I have a dream—a dream I would very
much want to share with young people, who are in honest search of a timamanukin like mine. The name of that
dream is Dulaang Sibol. It is
perhaps a bit crazy, like all worthwhile dreams are. I dream of a gathering of
friends, who trust one another, who are alive to each other, who share
selflessly with one another what they have, what they are, even what they hope
to be; and share with a generosity that is prodigal almost. I dream of a
gathering of friends, where, because of mutual support, each can spread his
wings and fly farther than each has ever dared to fly before.
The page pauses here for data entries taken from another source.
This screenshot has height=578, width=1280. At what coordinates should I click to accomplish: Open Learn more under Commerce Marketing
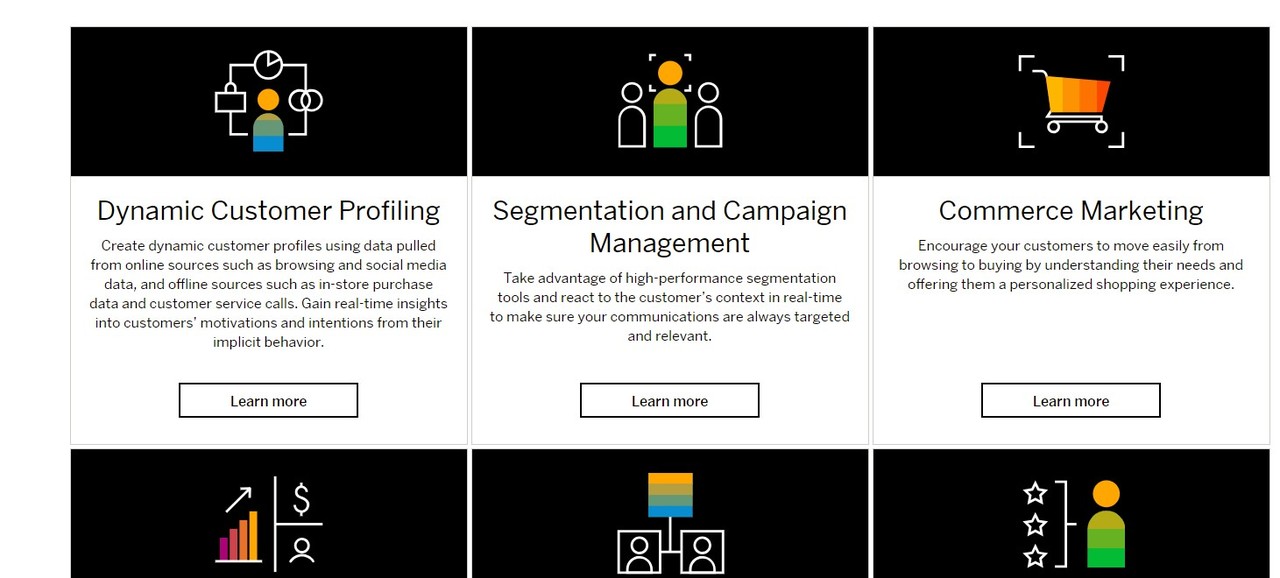click(1070, 401)
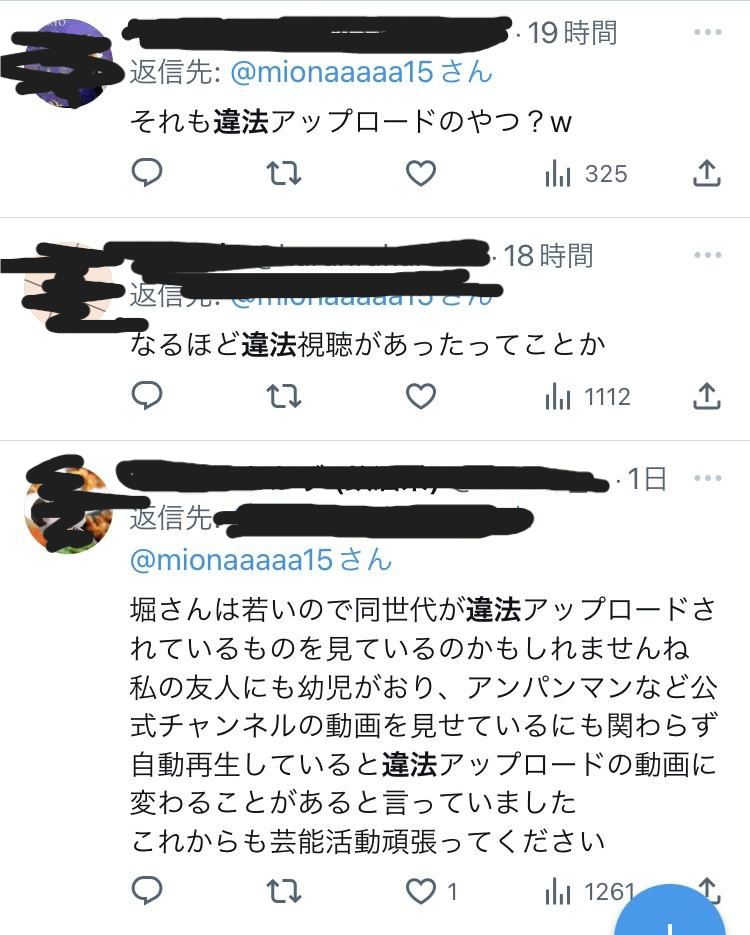Retweet the tweet with 1112 views

pos(284,396)
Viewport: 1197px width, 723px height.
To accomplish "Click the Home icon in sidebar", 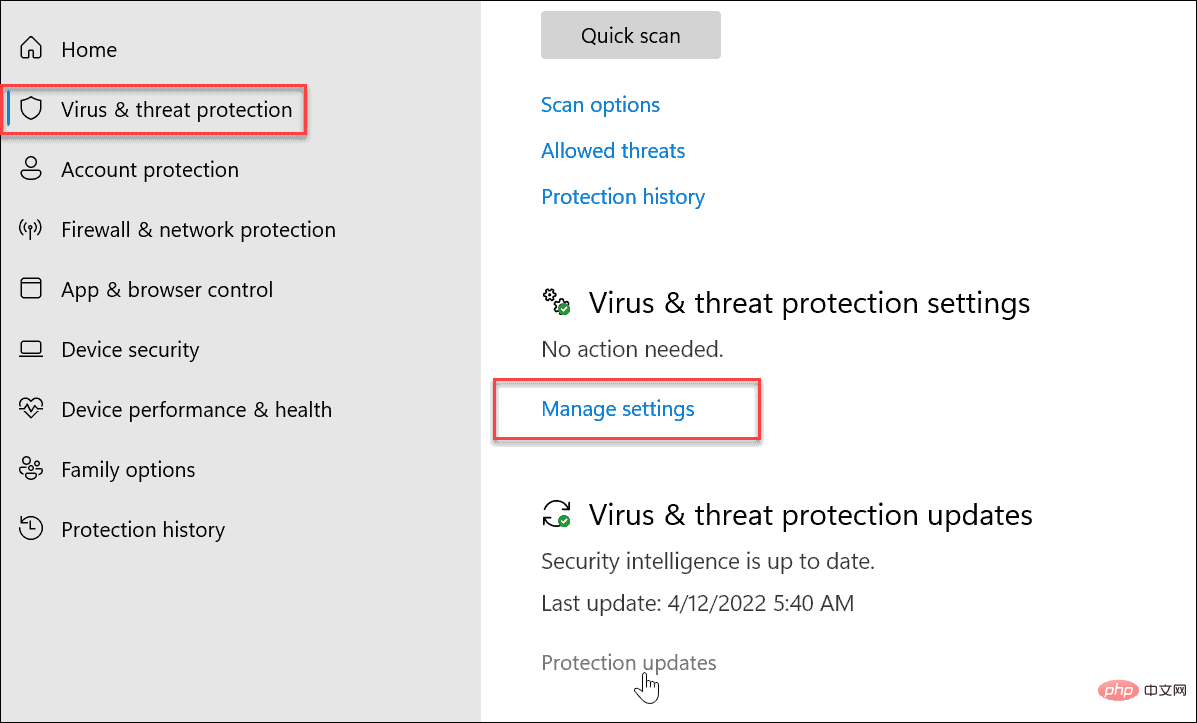I will (x=31, y=48).
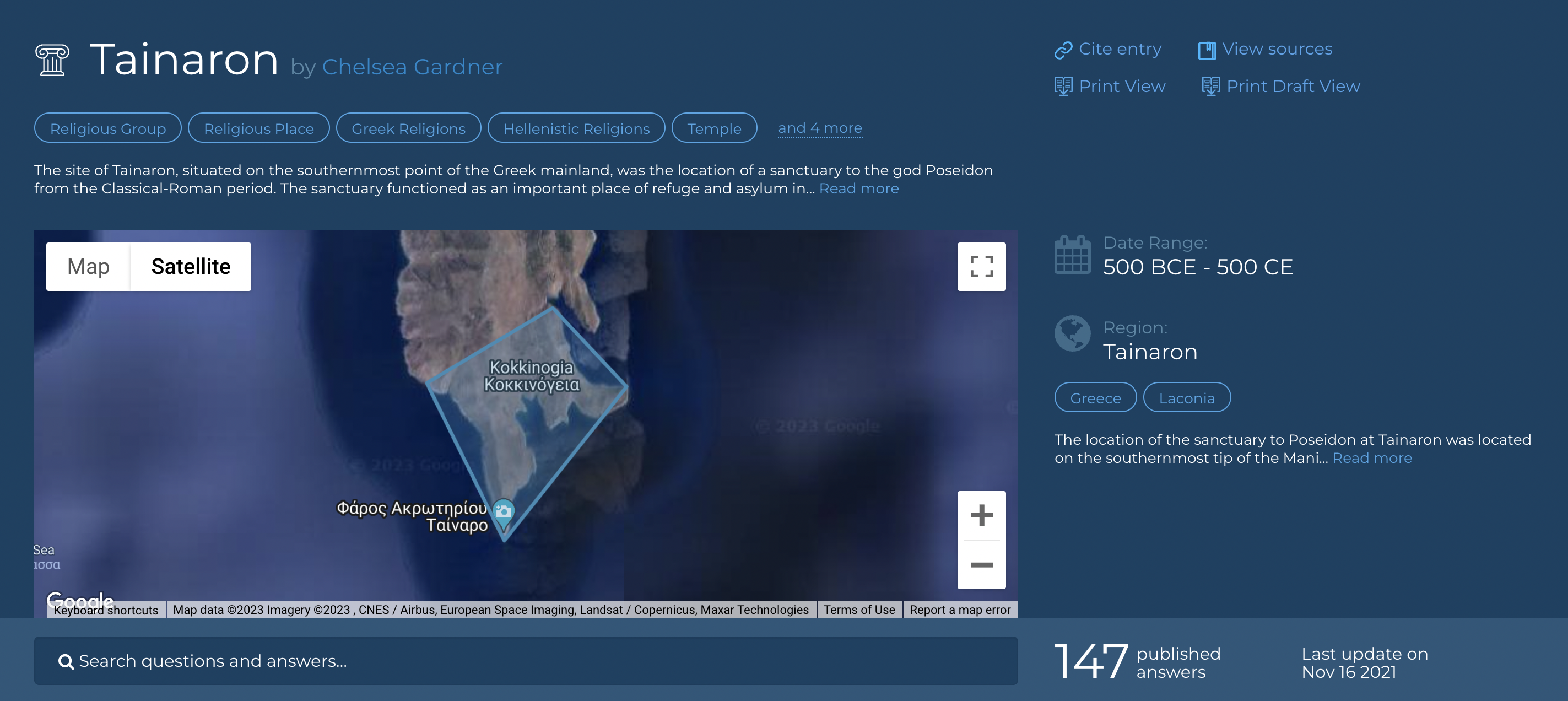Viewport: 1568px width, 701px height.
Task: Click the Cite entry link icon
Action: [x=1063, y=50]
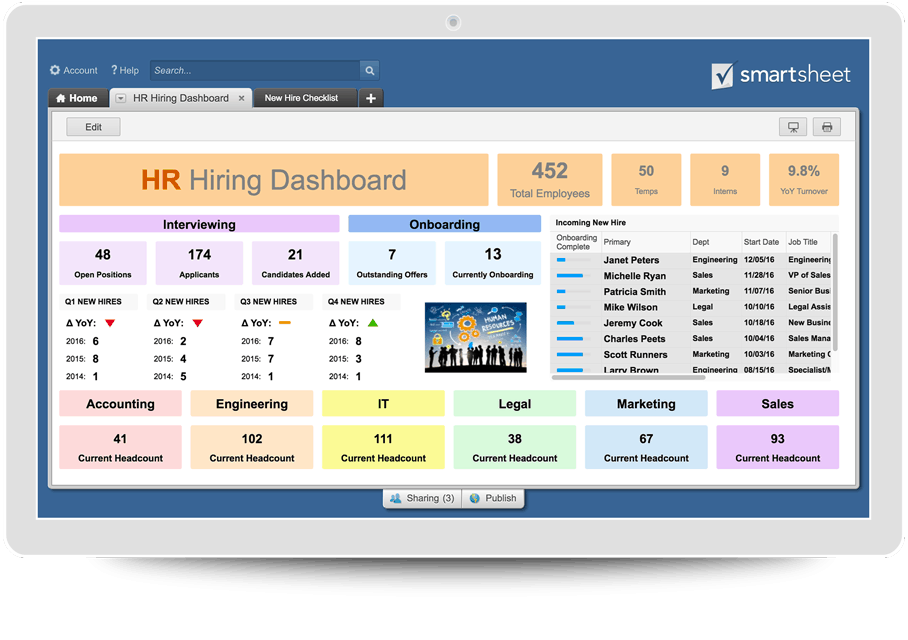Close the HR Hiring Dashboard tab

(x=242, y=97)
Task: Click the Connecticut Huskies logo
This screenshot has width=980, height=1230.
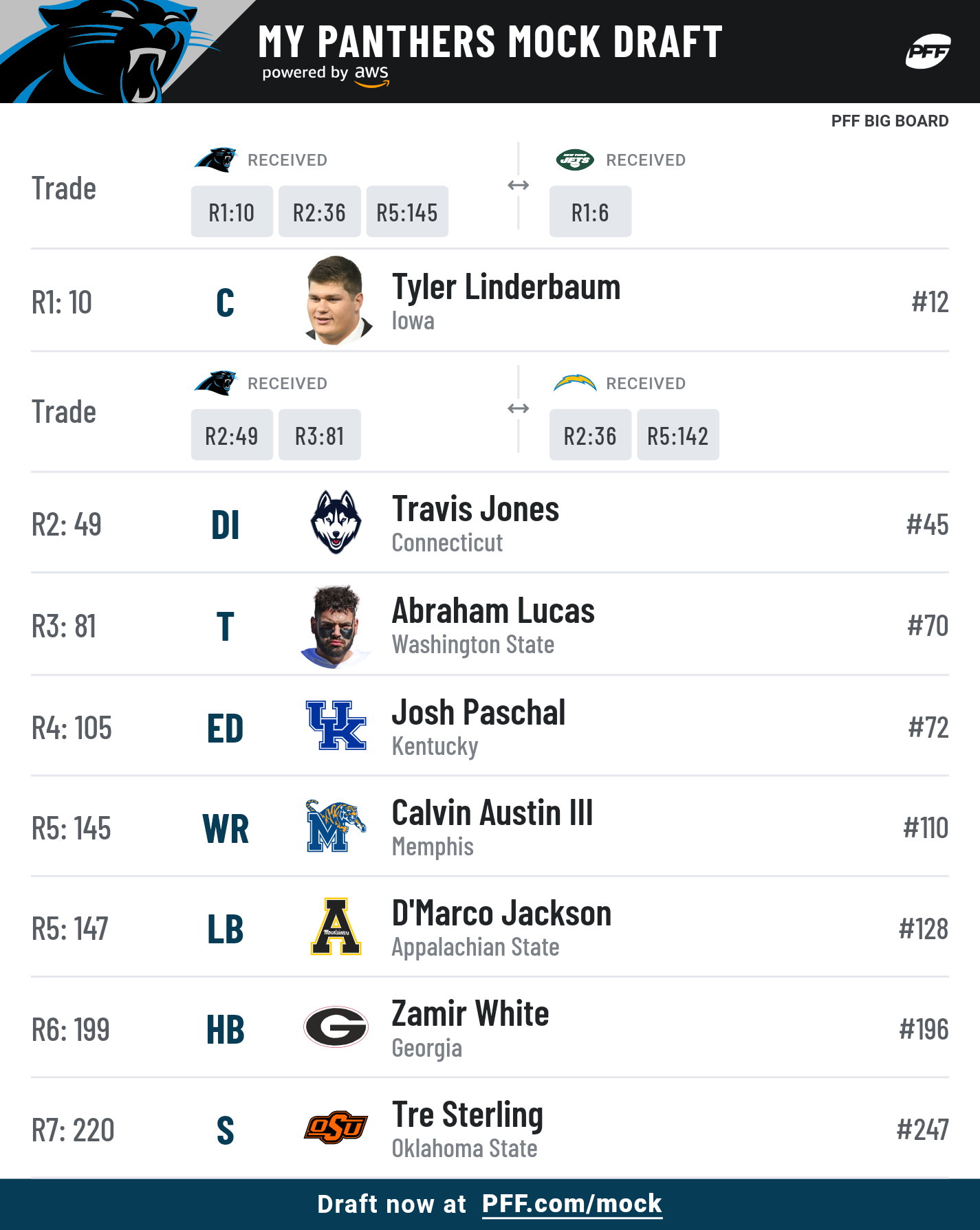Action: click(x=336, y=523)
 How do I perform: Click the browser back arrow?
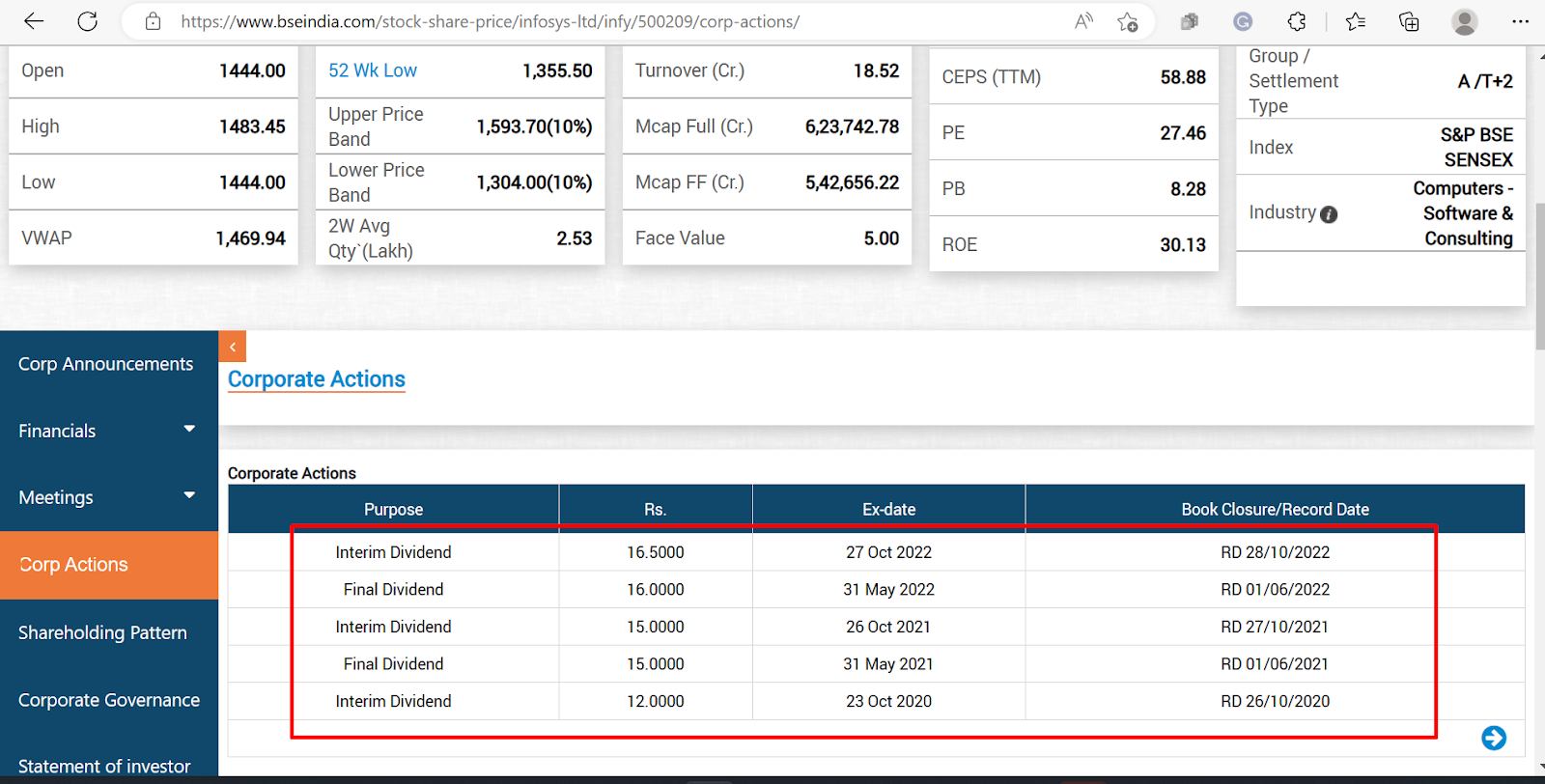coord(34,21)
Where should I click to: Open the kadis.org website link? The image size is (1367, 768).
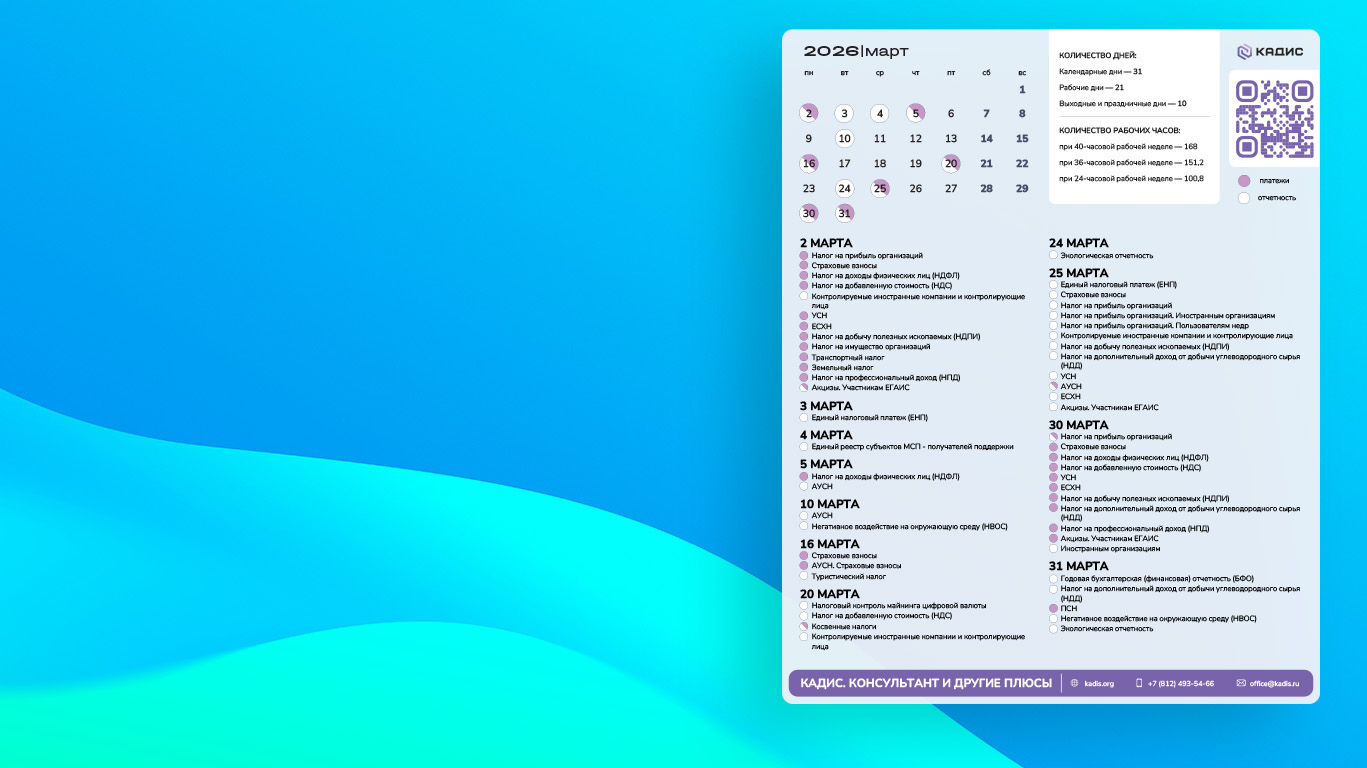point(1099,684)
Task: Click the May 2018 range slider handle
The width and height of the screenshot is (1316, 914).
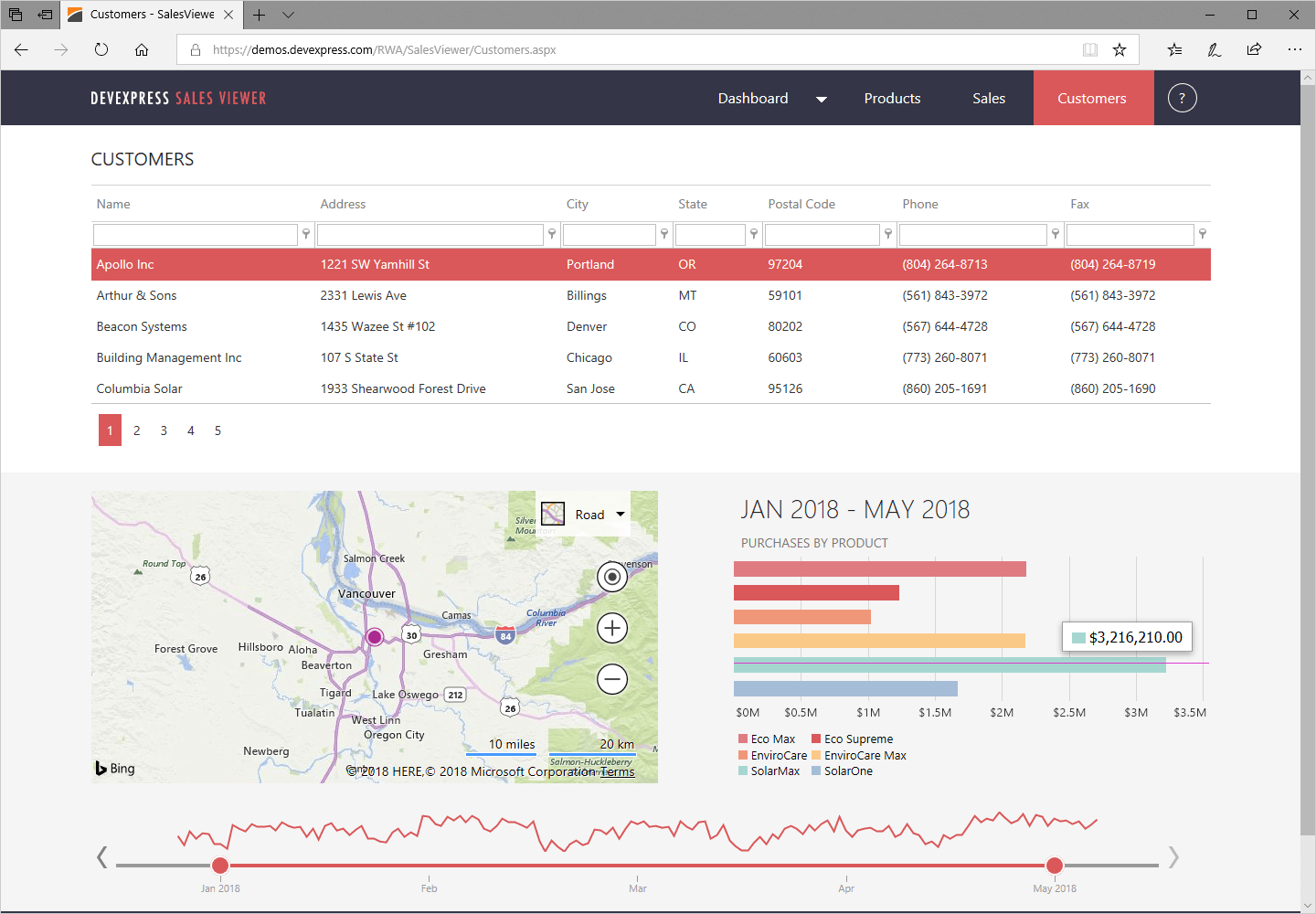Action: [x=1054, y=865]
I dream of a
gathering of friends, where, together, the members can work for something they
believe in with all their young might, poured out with a recklessness that is
holy almost.
I believe in the holiness of such a
dream, because if one can learn to be generous to the point of pain in one
venture or towards one person, might not one also be disposed to want to be
generous a second time, a third time, a fourth time; might he not in the end
even welcome all of life and all of men with arms outflung like the arms of
Christ on the cross?
I am honestly convinced that every
Christian school worth that precious adjective, should be able to offer
opportunities for such a challenge—not for all, I agree, but for the “crazy”
few, touched with the madness of martyrs and poets. As you can see, I see
theatre as an outstandingly humanizing experience. Theatre is symbolized by the
crying-laughing mask; and the true Sibol man behind the Sibol mask is not an
actor merely; but hopefully, prayerfully, humbly—a man lyrically in love with
life, a man vibrantly for others, a christ.